At the session Evolution of Access Services Staff and Strategies for Dealing with Change, many commonalities emerged.  Many institutions are dealing with budget cuts and loss of staff (e.g. New Jersey is also under a hiring freeze).  Systems and technologies are changing more quickly than some staff can adapt, but training is key when you can’t hire new staff.  It is essential to keep your job descriptions current.  There was a group motion to create a core competency document.  At Yale, all staff are cross trained for ILL and circulation and share the work.  At Johns Hopkins, it was important to bring staff skills up even if it meant reclassing them.  Yale does peer-based training.  All staff at Cornell went through customer service training.  Rutgers is doing an evaluation to see where training is needed.  MIT did customer service training for all staff as well.

At the session Discovery Tools and Access to Services and Collections, similar issues again arose.  Link resolvers don’t always resolve, what metrics we should keep . . . Johns Hopkins has begun to use Enterprise Authentication: users log in when they access the system, which gives them single-sign on functionality—there is no need to authenticate with every system.  Atlas is working to integrate ILLiad requests into the LMS and has done so at Harvard and at VCU (it works with an ILLiad addon).  (We’re going to investigate this, as Virginia also has Alma.)  Dartmouth is using Stack Map, which lets you see exactly where a book is in the library.  At Harvard, they put a QR code on a door that patrons think provides access to a certain study room—the code brings up a short video on how to get to the correct door.  Chicago is exploring using Google Maps to bring you into their library and to all of the floors.  Chicago is working to eliminate recalls; for every book that a patron recalls, they’re inserting a bookmark directing the patron to ILL next time; Johns Hopkins and Penn echoed this, emphasizing “stop saying no!”

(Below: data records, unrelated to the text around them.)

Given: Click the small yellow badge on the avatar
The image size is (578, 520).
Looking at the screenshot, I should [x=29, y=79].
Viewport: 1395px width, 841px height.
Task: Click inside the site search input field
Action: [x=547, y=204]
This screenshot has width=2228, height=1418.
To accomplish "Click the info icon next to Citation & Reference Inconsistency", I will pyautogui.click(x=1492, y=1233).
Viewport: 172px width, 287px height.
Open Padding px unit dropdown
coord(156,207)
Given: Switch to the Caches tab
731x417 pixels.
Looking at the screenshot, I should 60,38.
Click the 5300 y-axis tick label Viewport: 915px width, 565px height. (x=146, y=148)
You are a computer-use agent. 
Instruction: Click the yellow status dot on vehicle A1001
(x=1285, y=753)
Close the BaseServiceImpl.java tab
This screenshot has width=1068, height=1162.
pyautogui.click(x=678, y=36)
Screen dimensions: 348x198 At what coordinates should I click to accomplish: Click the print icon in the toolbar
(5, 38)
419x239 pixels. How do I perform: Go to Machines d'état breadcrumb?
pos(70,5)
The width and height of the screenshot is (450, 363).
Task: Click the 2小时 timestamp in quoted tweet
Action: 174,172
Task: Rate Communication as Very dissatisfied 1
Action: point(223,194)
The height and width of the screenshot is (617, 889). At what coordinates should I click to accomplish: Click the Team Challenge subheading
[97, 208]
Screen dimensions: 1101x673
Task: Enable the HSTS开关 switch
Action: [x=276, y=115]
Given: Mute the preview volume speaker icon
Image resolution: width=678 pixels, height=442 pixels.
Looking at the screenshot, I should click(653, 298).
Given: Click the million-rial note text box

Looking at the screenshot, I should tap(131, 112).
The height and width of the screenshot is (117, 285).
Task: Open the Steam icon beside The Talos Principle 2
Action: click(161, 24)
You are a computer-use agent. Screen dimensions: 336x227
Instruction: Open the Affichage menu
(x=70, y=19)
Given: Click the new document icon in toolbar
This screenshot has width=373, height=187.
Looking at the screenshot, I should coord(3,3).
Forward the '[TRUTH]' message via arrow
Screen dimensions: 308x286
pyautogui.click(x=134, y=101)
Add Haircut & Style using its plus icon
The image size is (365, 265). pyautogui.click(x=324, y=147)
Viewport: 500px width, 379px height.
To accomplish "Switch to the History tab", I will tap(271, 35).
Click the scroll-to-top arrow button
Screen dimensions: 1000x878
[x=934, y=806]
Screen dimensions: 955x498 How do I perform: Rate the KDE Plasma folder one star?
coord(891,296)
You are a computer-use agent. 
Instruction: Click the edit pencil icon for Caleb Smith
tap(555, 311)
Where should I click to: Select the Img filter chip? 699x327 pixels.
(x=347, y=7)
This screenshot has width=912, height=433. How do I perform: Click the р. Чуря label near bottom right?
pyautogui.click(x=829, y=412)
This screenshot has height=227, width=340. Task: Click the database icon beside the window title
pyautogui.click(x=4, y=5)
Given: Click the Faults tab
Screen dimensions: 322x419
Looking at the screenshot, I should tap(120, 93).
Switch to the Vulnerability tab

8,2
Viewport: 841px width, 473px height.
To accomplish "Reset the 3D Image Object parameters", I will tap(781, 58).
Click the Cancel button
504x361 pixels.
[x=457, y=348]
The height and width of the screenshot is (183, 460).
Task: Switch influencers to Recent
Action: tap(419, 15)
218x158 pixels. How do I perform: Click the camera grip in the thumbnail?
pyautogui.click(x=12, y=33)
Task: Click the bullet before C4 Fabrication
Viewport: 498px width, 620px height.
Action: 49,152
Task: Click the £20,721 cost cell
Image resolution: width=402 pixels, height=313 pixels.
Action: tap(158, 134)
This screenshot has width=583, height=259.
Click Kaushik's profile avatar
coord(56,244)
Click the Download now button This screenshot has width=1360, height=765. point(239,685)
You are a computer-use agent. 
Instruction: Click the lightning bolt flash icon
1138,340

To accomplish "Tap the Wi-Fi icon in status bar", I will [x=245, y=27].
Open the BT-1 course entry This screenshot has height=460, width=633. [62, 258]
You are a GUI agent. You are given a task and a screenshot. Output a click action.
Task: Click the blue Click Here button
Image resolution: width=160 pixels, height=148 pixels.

The session on Technology in Libraries addressed libraries’ experiences with circulating technology.  Tom Bruno (Yale) facilitated the session and suggested that, in addition to meeting patrons’ needs, libraries are providing a ‘technology sandbox’ where patrons can learn about new technology.  Libraries are still dealing with basic questions surrounding loan periods, liability for damaged items, shelf life, etc.  Demand for a new technology decreases as patrons acquire the items for themselves, leaving items to gather dust and eventually become obsolete. Technology can quickly become cost prohibitive – can the library find allies in other areas who can share the cost?  The session concluded with the most fundamental question—should the library even own this service?

There were some interesting demos during the lunchtime demonstrations.  At Penn, they have begun 24/7 in earnest, hiring staff to cover the overnight shifts.  These staff receive training in tech support, reserve, shelving, and chat.  All of these services are covered all of the time.  They have found that services are caught up and that patrons are benefiting.  They have on average over a hundred patrons in the building at any hour during the night.  Johns Hopkins now embeds the ILL request link both in the list of search results as well as the item level for patron convenience; one of the biggest benefits was the reduction in recalls.  At MIT, they conducted an initiative to improve customer service.  They wanted to create a unified voice and send a better message.  Each message sent from the library for any service (automated or personal templates) was looked at and rewritten to remove jargon, remove strange strings of numbers, offer actionable alternatives, and to create simple subjects.  It helped show their value and was done concurrent to a mandatory public service training for all staff.  Emory profiled an app that they created with a developer to note seating in the library, including PC stations and music stations; it has helped them evaluate staffing and plan for future needs.